**Tasks to perform:**
• A. List the three methods for computing the Fibonacci numbers that the homework excerpt asks to be implemented.
• B. Quote the homework excerpt word for word, beginning at the words "Try to make your answers as" and stopping after "turn them in.".

**Excerpt provided:**
--- begin ---
Try to make your answers as clear and concise as possible;
style will count in your grades. Be sure to read and know the collaboration policy in the course
syllabus. Assignments must be submitted in pdf format on Gradescope. If you do assignments by hand, you
will need to scan in your results to turn them in.
For all homework problems where you are asked to give an algorithm, you must prove the correctness
of your algorithm and establish the best upper bound that you can give for the running time. Generally
better running times will get better credit; generally exponential time algorithms (unless specifically asked
for) will receive no or little credit. You should always write a clear informal description of your algorithm
in English. You may also write pseudocode if you feel your informal explanation requires more precision
and detail, but keep in mind pseudocode does NOT substitute for an explanation. Answers that consist
solely of pseudocode will receive little or not credit. Again, try to make your answers clear and concise.
There is a (short) programming problem on this assignment; you DO NOT WORK with others on
this problem (e.g., write code together) like you will for the “major” programming assignments. (You may
talk about the problem, as you can for other problems.)
\begin{enumerate}
\item
Suppose you are given a six-sided die that might be biased in an unknown way.
\begin{enumerate}
\item
{\bf (10 points)}
Explain how to use rolls of that die to generate unbiased coin flips. Using your scheme, determine
the expected number of die rolls until a coin flip is generated, in terms of the (unknown) probabilities
$p_1$, $p_2$, \ldots, $p_6$ that the die roll is 1, 2, \ldots, 6.
\item
{\bf (10 points)}
Now suppose you want to generate unbiased die rolls (from a six-sided die) given
your potentially biased die. Explain how to do this, and again determine the expected number of
biased die rolls until an unbiased die roll is generated.
\end{enumerate}
For both problems, you need not give the
most efficient solution; however, your solution should be reasonable, and exceptional solutions will
receive exceptional scores.
\item
On a platform of your choice, implement the three different methods for computing the Fibonacci
numbers (recursive, iterative, and matrix) discussed in lecture. Use integer variables. (You do not need to submit your source code with your assignment.)
\begin{enumerate}
\item
{\bf (10 points)}
How fast does
each method appear to be? Give precise timings if possible. (This is deliberately open-ended; give
what you feel is a reasonable answer. You will need to figure out how to time processes on the system
you are using, if you do not already know.)
\item
{\bf (4 points)}
What’s the first Fibonacci number that’s at least $2^{31}$? (If you’re using C longs, this is where you hit
integer overflow.)
--- end ---
**Dataset rows:**
--- begin ---
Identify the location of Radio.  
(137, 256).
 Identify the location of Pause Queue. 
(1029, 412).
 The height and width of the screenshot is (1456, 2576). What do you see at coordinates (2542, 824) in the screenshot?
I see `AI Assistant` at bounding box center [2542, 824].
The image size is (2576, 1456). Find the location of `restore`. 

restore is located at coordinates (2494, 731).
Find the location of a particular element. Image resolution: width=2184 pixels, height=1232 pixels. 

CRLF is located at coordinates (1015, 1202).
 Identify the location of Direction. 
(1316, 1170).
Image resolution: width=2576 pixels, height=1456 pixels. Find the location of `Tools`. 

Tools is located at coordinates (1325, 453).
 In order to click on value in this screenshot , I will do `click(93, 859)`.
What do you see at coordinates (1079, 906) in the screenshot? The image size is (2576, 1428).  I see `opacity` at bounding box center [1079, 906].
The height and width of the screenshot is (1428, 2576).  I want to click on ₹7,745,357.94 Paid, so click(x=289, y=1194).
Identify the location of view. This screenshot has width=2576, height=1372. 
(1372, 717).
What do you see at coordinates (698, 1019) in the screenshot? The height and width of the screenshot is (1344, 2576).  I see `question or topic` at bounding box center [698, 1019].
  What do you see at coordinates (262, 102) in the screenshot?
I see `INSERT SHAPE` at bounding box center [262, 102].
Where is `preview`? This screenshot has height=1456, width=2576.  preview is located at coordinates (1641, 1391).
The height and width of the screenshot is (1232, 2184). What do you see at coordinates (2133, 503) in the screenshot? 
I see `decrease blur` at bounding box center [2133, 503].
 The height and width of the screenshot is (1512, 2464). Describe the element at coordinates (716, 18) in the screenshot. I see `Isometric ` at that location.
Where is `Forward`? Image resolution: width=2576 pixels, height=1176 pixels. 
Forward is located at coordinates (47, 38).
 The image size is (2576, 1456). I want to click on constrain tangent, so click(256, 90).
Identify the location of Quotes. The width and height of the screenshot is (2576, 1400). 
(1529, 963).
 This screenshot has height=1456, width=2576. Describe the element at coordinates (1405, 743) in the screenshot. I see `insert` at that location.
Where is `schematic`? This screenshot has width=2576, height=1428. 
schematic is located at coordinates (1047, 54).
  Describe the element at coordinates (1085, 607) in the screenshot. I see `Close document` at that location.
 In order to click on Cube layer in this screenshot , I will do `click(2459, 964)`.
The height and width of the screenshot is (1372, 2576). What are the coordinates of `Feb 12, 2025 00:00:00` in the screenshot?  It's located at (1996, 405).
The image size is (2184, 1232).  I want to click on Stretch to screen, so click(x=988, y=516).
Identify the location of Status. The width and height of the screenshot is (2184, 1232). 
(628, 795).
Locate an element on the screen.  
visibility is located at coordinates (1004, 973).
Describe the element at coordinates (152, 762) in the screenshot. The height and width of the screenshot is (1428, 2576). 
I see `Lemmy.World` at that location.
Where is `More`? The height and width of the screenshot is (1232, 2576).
--- end ---
**Solutions by task:**
• A. recursive, iterative, matrix

• B.
Try to make your answers as clear and concise as possible;
style will count in your grades. Be sure to read and know the collaboration policy in the course
syllabus. Assignments must be submitted in pdf format on Gradescope. If you do assignments by hand, you
will need to scan in your results to turn them in.